EXERCISE AIM - Leaving the pictures aside, repeat every line below exactly.

── MATERIAL SHOWN

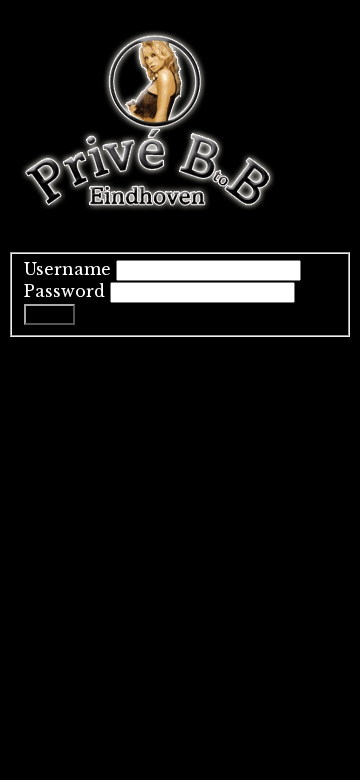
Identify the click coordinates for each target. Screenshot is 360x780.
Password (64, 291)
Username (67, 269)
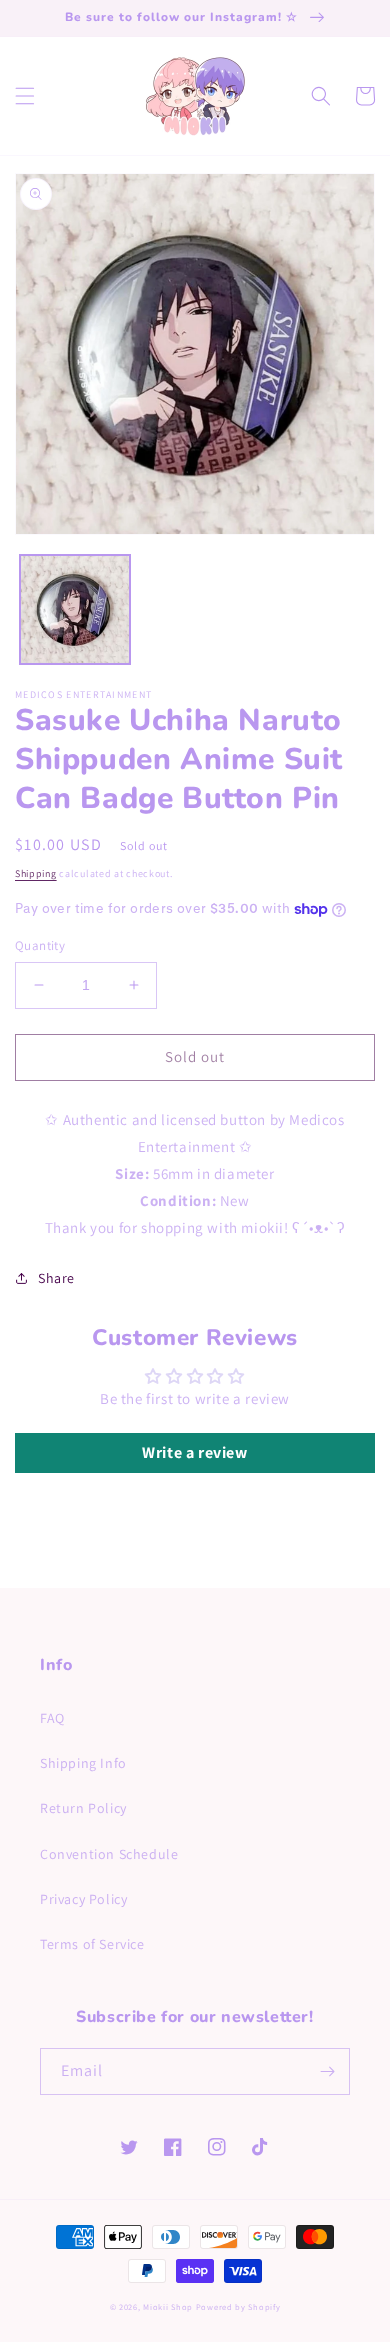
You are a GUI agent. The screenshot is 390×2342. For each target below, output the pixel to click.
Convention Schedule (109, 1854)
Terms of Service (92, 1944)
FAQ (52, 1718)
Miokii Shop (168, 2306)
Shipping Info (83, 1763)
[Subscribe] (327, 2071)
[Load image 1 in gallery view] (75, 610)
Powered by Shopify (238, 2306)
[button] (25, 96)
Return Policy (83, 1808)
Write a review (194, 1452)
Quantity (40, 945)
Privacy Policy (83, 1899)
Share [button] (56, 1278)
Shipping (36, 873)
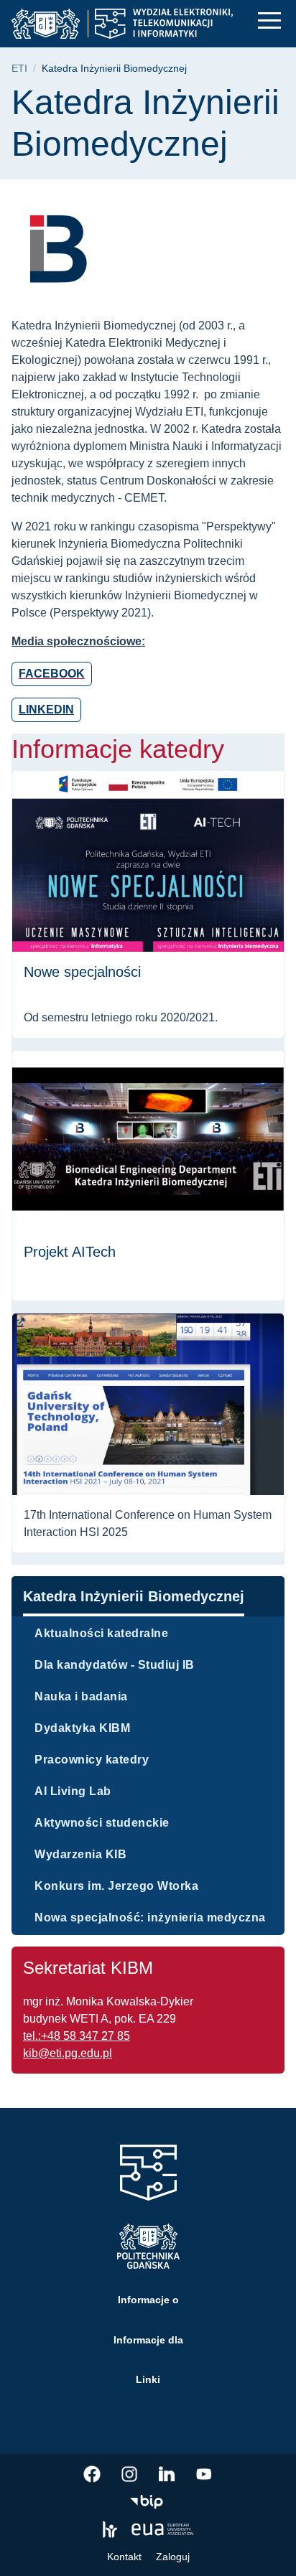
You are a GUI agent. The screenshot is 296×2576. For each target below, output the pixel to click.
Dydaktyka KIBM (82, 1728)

────

EXPECTED ANSWER -
Identify the click coordinates for each target. Screenshot is 360x780.
Password (64, 291)
Username (67, 269)
You are a GUI agent. The screenshot is 390×2342. For each target below, output the pixel to click.
Convention Schedule (109, 1854)
Terms of Service (92, 1944)
FAQ (52, 1718)
Miokii Shop (168, 2306)
Shipping Info (83, 1763)
[Subscribe] (327, 2071)
[Load image 1 in gallery view] (75, 610)
Powered by Shopify (238, 2306)
[button] (25, 96)
Return Policy (83, 1808)
Write a review (194, 1452)
Quantity (40, 945)
Privacy Policy (83, 1899)
Share [button] (56, 1278)
Shipping (36, 873)
You are a GUI agent. The screenshot is 296×2576. For each target below, output the pixel to click.
Dydaktyka KIBM (82, 1728)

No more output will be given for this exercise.